Since 1995, the Office of the Auditor General of Canada has had a specific environmental and sustainable development mandate. This mandate was established through amendments that were made to the Auditor General Act to encourage stronger performance by the federal government in these important areas.

The 1995 amendments to the Auditor General Act included creating the position of Commissioner of the Environment and Sustainable Development and adding environmental effects to the list of what the Auditor General considers when determining what to report to the House of Commons. The amendments also included authorizing the Auditor General to receive petitions on environmental and sustainable development matters and requiring Ministers to respond to the petitions within 120 days.

In addition, the 1995 amendments to the Auditor General Act require ministers to prepare sustainable development strategies and to update them every three years. In 2008, the Federal Sustainable Development Act was passed, changing responsibilities regarding sustainable development strategies. The federal government must table its first federal sustainable development strategy in the House of Commons no later than June 2010 and every three years thereafter. Departments and agencies must develop sustainable development strategies of their own that comply with and contribute to the targets set out in the Federal Sustainable Development Strategy.

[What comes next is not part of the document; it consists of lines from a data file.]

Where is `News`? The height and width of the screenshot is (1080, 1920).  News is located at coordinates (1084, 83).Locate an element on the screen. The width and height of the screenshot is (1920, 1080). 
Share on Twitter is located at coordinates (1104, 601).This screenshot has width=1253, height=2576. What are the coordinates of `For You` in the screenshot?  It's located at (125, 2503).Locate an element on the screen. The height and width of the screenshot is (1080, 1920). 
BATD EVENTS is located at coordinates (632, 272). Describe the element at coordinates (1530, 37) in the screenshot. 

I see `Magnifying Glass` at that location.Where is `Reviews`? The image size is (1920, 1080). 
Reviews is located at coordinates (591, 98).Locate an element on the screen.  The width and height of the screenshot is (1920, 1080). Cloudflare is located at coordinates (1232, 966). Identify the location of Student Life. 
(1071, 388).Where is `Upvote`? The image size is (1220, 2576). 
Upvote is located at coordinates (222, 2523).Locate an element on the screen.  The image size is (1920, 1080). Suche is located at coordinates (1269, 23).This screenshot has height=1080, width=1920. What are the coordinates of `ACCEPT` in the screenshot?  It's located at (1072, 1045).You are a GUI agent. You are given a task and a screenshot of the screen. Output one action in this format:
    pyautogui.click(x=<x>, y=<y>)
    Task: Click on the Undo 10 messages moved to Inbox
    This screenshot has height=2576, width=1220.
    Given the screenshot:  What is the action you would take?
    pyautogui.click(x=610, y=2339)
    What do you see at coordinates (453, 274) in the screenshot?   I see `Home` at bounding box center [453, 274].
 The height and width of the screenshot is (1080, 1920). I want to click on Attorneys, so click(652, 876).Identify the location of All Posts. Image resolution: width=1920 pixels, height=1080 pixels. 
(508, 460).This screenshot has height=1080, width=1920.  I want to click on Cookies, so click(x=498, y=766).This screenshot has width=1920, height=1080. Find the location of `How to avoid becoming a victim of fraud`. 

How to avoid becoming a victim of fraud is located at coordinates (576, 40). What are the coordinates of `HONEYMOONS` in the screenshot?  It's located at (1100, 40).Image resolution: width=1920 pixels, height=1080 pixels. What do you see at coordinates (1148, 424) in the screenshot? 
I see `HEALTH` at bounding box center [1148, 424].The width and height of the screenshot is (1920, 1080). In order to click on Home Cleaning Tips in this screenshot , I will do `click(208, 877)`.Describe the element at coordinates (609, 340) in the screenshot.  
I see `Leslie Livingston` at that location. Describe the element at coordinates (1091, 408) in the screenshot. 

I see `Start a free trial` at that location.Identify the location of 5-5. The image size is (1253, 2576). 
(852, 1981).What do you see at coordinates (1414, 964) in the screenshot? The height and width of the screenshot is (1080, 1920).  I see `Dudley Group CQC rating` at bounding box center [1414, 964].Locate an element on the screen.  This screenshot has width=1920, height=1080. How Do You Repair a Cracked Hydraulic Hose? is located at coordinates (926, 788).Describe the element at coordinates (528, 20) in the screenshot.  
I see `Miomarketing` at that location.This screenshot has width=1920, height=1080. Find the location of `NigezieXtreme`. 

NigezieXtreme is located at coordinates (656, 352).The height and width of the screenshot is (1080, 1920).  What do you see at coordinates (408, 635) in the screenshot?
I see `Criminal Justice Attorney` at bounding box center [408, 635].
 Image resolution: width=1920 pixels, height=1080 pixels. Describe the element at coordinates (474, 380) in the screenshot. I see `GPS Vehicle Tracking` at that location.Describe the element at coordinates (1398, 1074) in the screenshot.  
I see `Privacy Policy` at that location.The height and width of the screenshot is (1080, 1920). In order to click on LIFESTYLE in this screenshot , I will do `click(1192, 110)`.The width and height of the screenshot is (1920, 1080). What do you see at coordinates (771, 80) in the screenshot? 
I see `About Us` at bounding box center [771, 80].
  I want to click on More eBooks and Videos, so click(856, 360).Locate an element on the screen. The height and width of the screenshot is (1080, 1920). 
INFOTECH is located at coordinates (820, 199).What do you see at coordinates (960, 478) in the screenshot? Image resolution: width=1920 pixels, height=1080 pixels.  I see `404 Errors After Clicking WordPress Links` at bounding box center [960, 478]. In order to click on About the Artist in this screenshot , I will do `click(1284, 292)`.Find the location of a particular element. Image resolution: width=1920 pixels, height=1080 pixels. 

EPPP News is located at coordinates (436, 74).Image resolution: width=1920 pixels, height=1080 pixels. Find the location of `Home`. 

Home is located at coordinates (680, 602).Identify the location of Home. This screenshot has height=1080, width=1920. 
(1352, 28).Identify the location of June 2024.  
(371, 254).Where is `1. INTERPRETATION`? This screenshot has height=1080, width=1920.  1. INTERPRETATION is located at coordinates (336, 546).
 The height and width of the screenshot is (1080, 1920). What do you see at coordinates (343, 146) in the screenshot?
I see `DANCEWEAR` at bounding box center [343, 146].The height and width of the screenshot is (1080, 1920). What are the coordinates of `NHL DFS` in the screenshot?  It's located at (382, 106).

The Office implements its environment and sustainable development mandate in a variety of ways:

  • We conduct performance audits to determine whether activities that are designed to respond to federal environment and sustainable development policies are being implemented effectively and are delivering results. We also monitor progress made by federal departments and agencies on recommendations from past audits and conduct follow-up audits.
  • We manage the environmental petitions process, which ensures that Canadians get answers from federal ministers on specific environmental and sustainable development issues that fall under federal jurisdiction. Petitions prompt action by federal departments and agencies, including new environmental projects, follow-ups on alleged violations, and changes to or clarifications of policies and practices.
  • We review the draft Federal Sustainable Development Strategy, to determine whether its targets and implementation strategies can be assessed. We also monitor the sustainable development strategies that are prepared and updated by designated departments and agencies. Under the current legislation, the Commissioner must monitor and report on how well federal departments and agencies are meeting the targets and goals set out in the Federal Sustainable Development Strategy.